Task statement =>
Using the listing below, report all lines holding the word "agent".

Supplied data =>
────────

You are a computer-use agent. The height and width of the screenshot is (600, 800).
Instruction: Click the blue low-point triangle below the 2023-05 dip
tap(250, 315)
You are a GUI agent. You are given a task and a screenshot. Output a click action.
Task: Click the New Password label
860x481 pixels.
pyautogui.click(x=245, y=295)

────────

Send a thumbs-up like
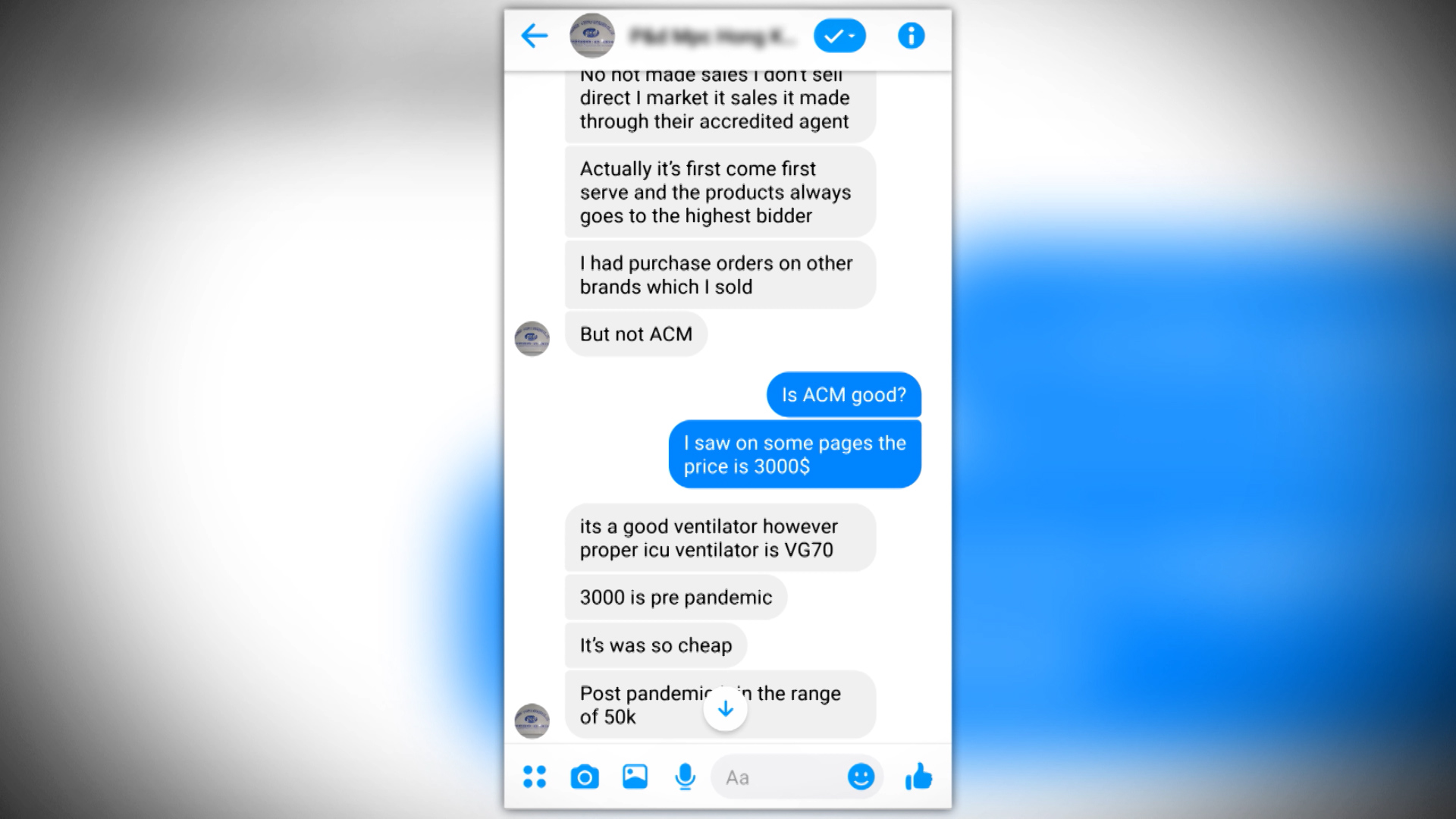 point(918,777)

────────

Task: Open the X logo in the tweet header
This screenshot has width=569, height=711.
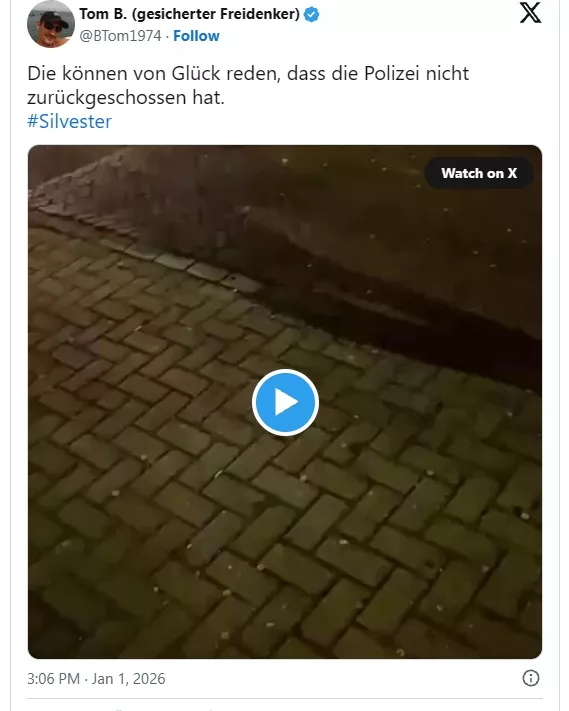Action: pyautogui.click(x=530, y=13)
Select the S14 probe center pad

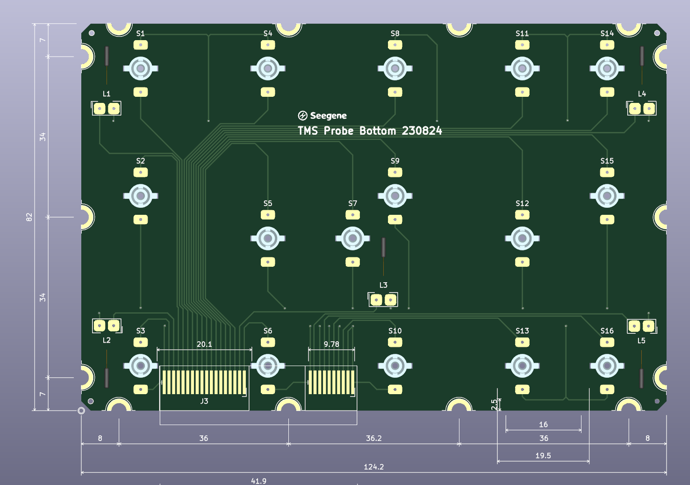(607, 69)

────────

Your solution =>
You are a computer-use agent. The height and width of the screenshot is (600, 800).
You are a GUI agent. You are given a task and a screenshot. Output a click action.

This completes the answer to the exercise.